Brown also cites the largely overlooked safety net for the uninsured, comprised of "public and voluntary hospitals, community health centers, public health clinics, free clinics and services donated by private physicians." Their very presence "drains moral urgency from the health care reform enterprise." Or, to quote President Bush, the uninsured "still get care."

The final roadblock to reform, in his view, is the lack of real concern by the special interests in the game, specifically, the business community, the insurance industry, and providers (hospitals, doctors, drug and device companies, equipment suppliers, and the rest). All fear the costs of reform will hurt their bottom lines. "The axis of opposition that has throttled reform in the past still concurs on three points: that reform should not make big government much bigger; that the costs of reform ought not to fall on them; and that other items on their agenda take precedence."

The best we should hope for, he argues, is some expansion of Medicaid and/or the states' Children's Health Insurance Programs (S-CHIP) to cover some of the uninsured. "No one knows how to infuse moral urgency into the push for universal coverage, make the system's medical style markedly less expensive, and thrust reform to the top of the agenda for powerful interest groups," he concludes.

That's not right. The moral urgency is there. Until the economy became wobbly, every poll suggested health care insecurity was the top domestic priority for most voters. The problem is that not everyone shares that agenda. Specifically, organized medicine and the special interests that influence medical practice have done quite well, thank you, as health care has soared to 16 percent of gross domestic product while health care outcomes lag other advanced industrial countries. Why should they care deeply about reform?

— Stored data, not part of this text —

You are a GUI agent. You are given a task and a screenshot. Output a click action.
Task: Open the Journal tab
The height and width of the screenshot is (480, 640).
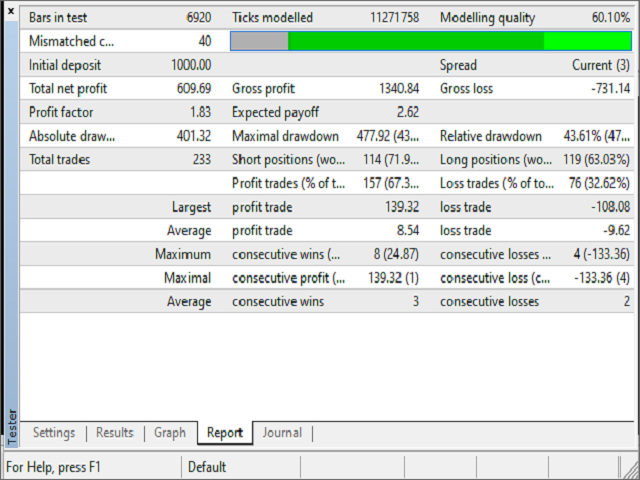282,433
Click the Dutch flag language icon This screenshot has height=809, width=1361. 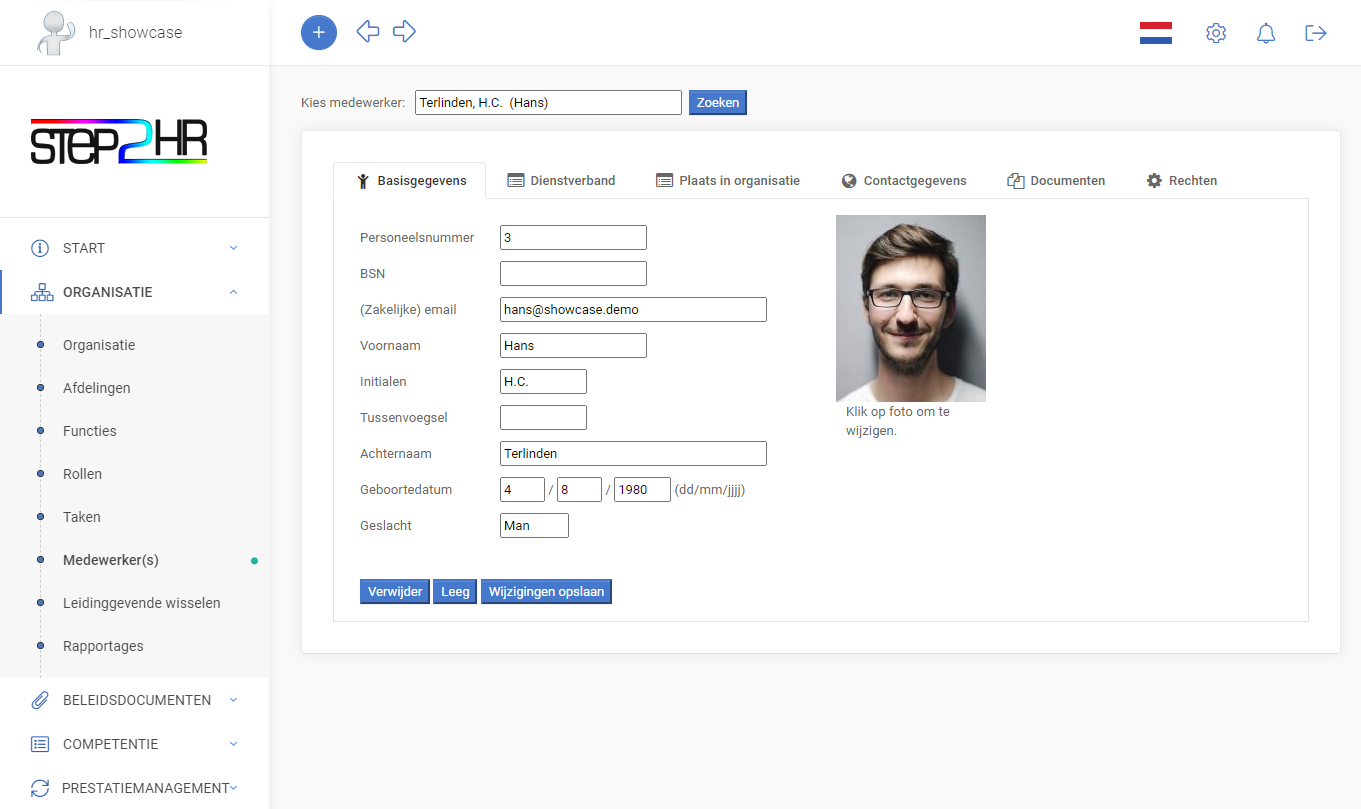(x=1155, y=32)
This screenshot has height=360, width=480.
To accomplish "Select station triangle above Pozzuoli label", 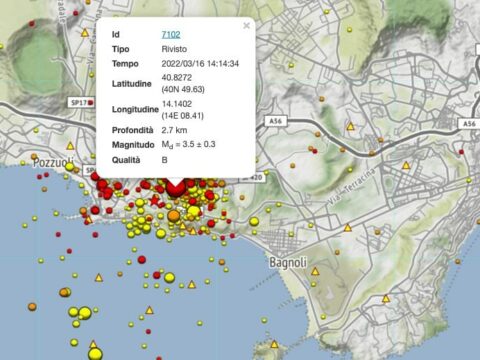I will pos(70,146).
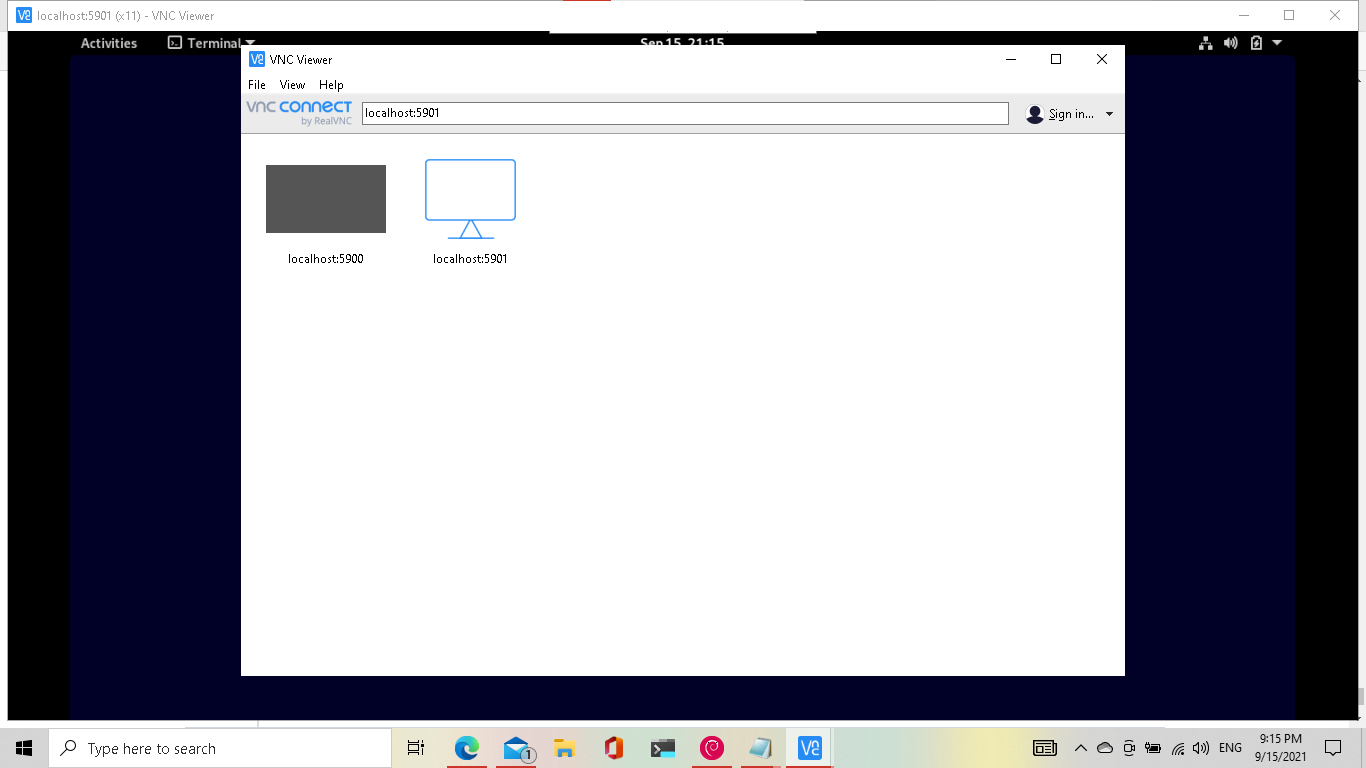Click the VNC Connect logo
The image size is (1366, 768).
click(297, 111)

There are lots of tools in reformers' toolboxes for holding down the skyrocketing health care costs while delivering higher quality care. To name just a few: comparative effectiveness research, evidence-based medicine, focusing on prevention, and a strong government presence with negotiating power to hold down costs. And then there's the reforms that rarely get mentioned in the august pages of NEJM, such as reorganizing physicians into salaried group practices to remove the incentives for daisy-chain referrals that can needlessly run up costs.

The nation's premier medical journal this morning offered up its pages to a perspective that cautions reformers to aim low so that a few more people will get insured, as if getting providers a few more paying customers should be the only goal of reorganizing the insuring and delivery of health care. Correcting a dysfunctional yet stable health care system is beyond imagining and politically infeasible, in Brown's view.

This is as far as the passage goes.